** Source text follows **
2.2. SLs sedimentation mechanism
2.2.1. Influences of rapeseed oil to SLs ratios on SLs morphology and
sedimentation
The ratio of rapeseed oil to SLs
(O/S) (0.075, 0.10, 0.13, 0.15,
0.18, 0.20, 0.22, 0.23, 0.25, 0.30 g/g) was quickly detected and
regulated by the low-field nuclear magnetic method.[19]SLs
morphology was observed by optical microscopy (BMDH200 microscope, Sunny
Optical Technology Co., Ltd), and the main structures of SLs with
different morphologies were analyzed by LC-MS descripted as Chen.[7]
Furthermore, 10 mL of the fermentation broth with different O/S ratios
were processed by standing still to observe the SLs sedimentation, and
the volume of lower layer was recorded at different time points until it
was unchanged during 2 h.
2.2.2. Measurements of broth
viscosity and SLs particle size
Twenty milliliters of broth with
different O/S ratios were obtained to measure the viscosity of
supernatant with a viscosity meter (Brookfield DV-Ⅱ). Another 5 mL broth
was thoroughly mixed, and the SLs particle size was analyzed by
nanometer size and ZETA potential analyzer (Beckman Coulter Nano-ZS).
2.3.
Effect
of ultrasound assistance on SLs precipitation
2.3.1. Effect of ultrasonic ultrasound assistance on cell activity, SLs
production, bubble and particle size
An appropriate amount of fermentation broth was obtained and treated
at different ultrasonic times (0,
10, 20, 30, 40, 50, and 60 min) and power (100, 200, and 300 W) in a 10
L ultrasonic cleaning machine (SHT-70al, 40 kHz). And then, the treated
broth was diluted at appropriate times and coated on the plate to
observe the colony-forming unit (CFU) after 72 h. Otherwise, after
different ultrasonic treatments, the cells from 50 mL fermentation broth
were concentrated by centrifugation, resuspended, and inoculated into a
medium only containing glucose and rapeseed oil in a 500 mL shake flask
with 50 mL working volume to investigate the SLs production capacity.
** End of Source text **
** Recorded information follows **
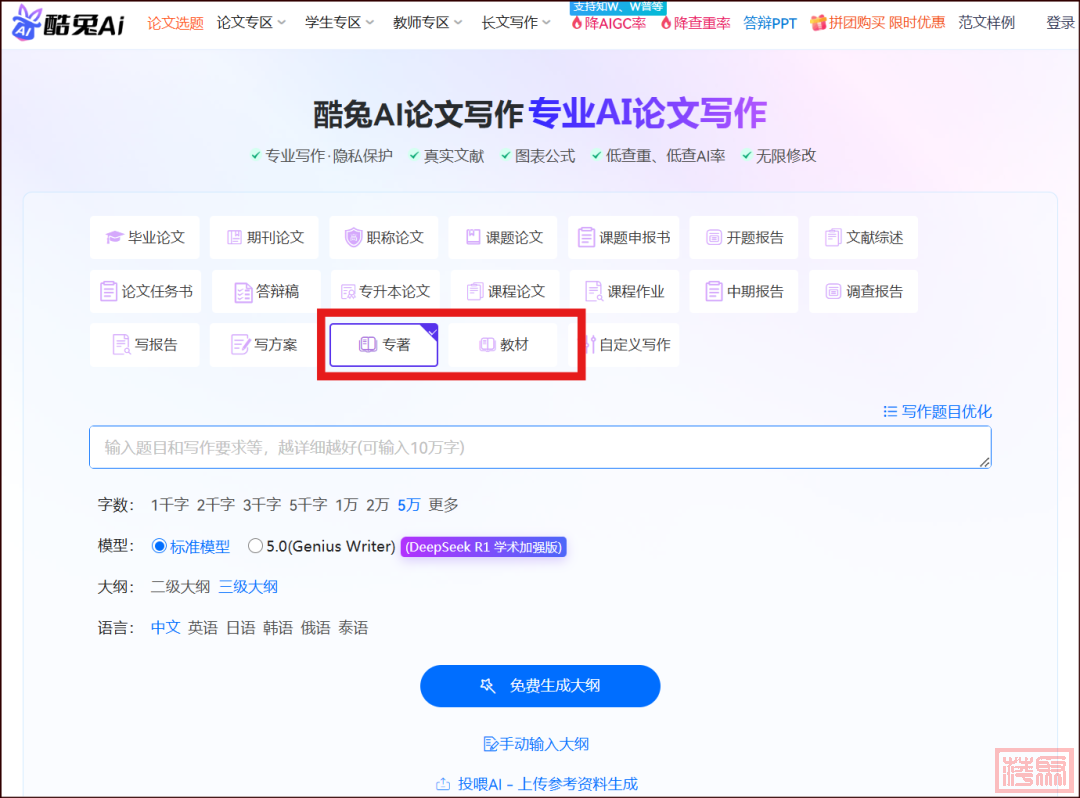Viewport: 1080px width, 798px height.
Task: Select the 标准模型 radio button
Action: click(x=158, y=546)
** End of Recorded information **
** Recorded information follows **
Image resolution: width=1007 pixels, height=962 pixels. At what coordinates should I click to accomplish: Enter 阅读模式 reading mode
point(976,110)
** End of Recorded information **
** Recorded information follows **
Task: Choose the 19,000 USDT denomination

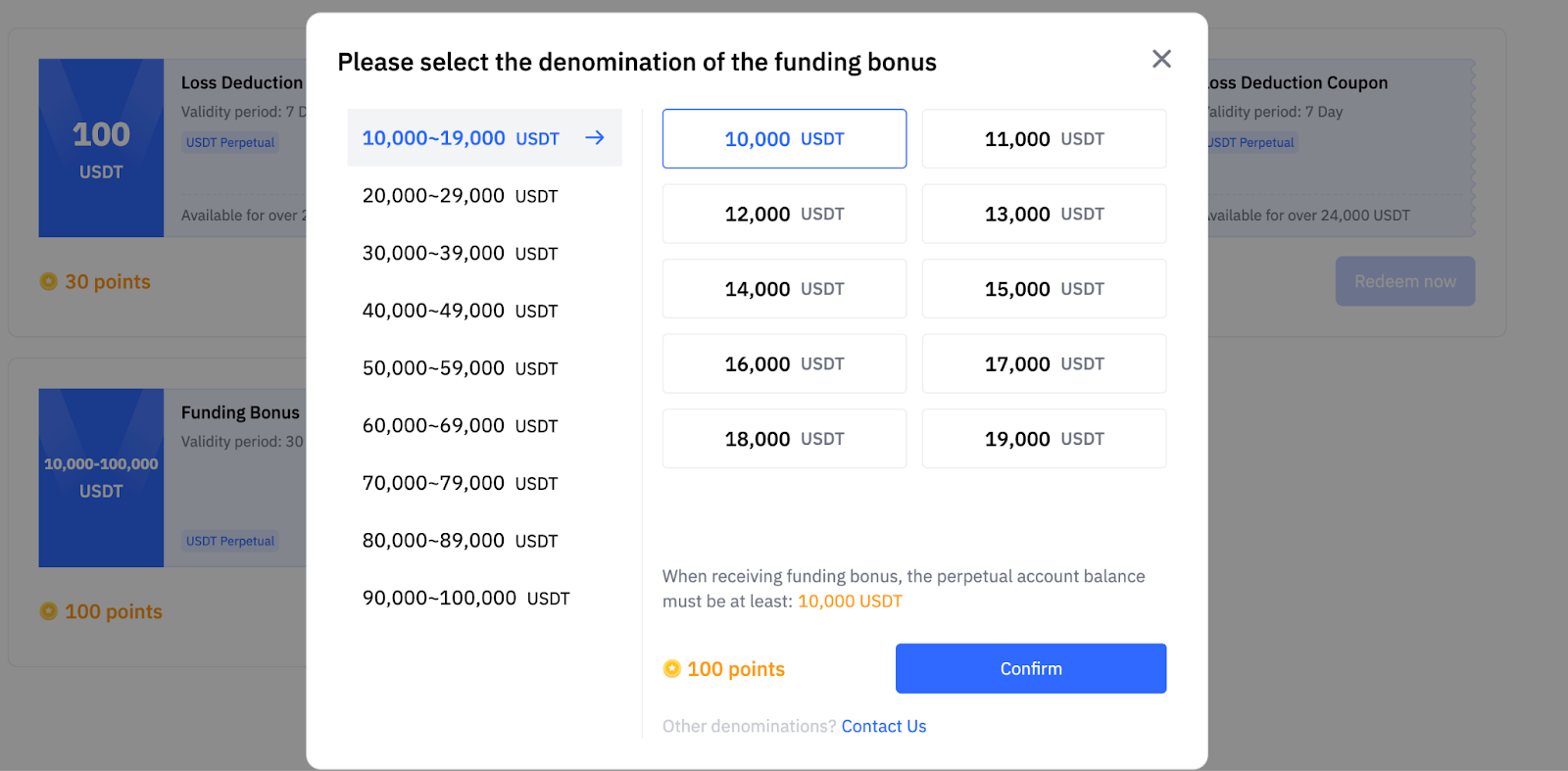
** End of Recorded information **
What this exercise asks:
A - Please rewrite the paragraph in the SLs sedimentation text that begins "Twenty milliliters of broth with" as a short list, keeping its main facts.
B - Resume the SLs sedimentation text after its final sentence, which ends "to investigate the SLs production capacity."

Task answers:
A -
- Viscosity: 20 mL of broth at different O/S ratios; the supernatant was measured with a viscosity meter (Brookfield DV-Ⅱ).
- Particle size: another 5 mL of broth, thoroughly mixed; SLs particle size was analyzed with a nanometer size and ZETA potential analyzer (Beckman Coulter Nano-ZS).

B -
An appropriate amount of fermentation broth was obtained and treated at
100 W power in a 10 L ultrasonic cleaning machine, and record the level
of fermentation broth. In addition, An appropriate amount of
fermentation broth(O/S=0.1) was obtained and treated at different
ultrasonic power (0, 100, 200, and 300 W) for 5 s, and detected particle
size.
2.4.
Semi-continuous
fermentation based on ultrasonic assisted treatment
In semi-continuous fermentation, the optimal O/S ratio was adopted to
rational control the sedimentation of SLs for in-situ separation.
According to our previously developed SLs separation equipment, the
improved in-situ separation platform of UEST was shown in Fig 1.[20] The fermentation broth was rapidly pumped
into the separation unit, which was placed in the ultrasonic machine, by
a peristaltic pump at 5 mL/s. The ultrasonic power and time were
controlled at 100 W and 10 min. Subsequently, the SLs was intermittently
discharged from port c for 1 min, and the supernatant was refilled from
port b to the fermenter until the SLs concentration in the fermenter was
lower than 60 g/L. Finally, the separated crude SLs was washed by 1/2
proportion of sterile water (v/v), and thoroughly mixed by stirring.
After standing for 20 min, the supernatant was pumped back to the
fermenter to recover the biomass, glucose and rapeseed oil. Due to the
loss of biomass after the operation of SLs in-situ separation,
medium and sterile water were replenished to the initial volume of 2.5
L.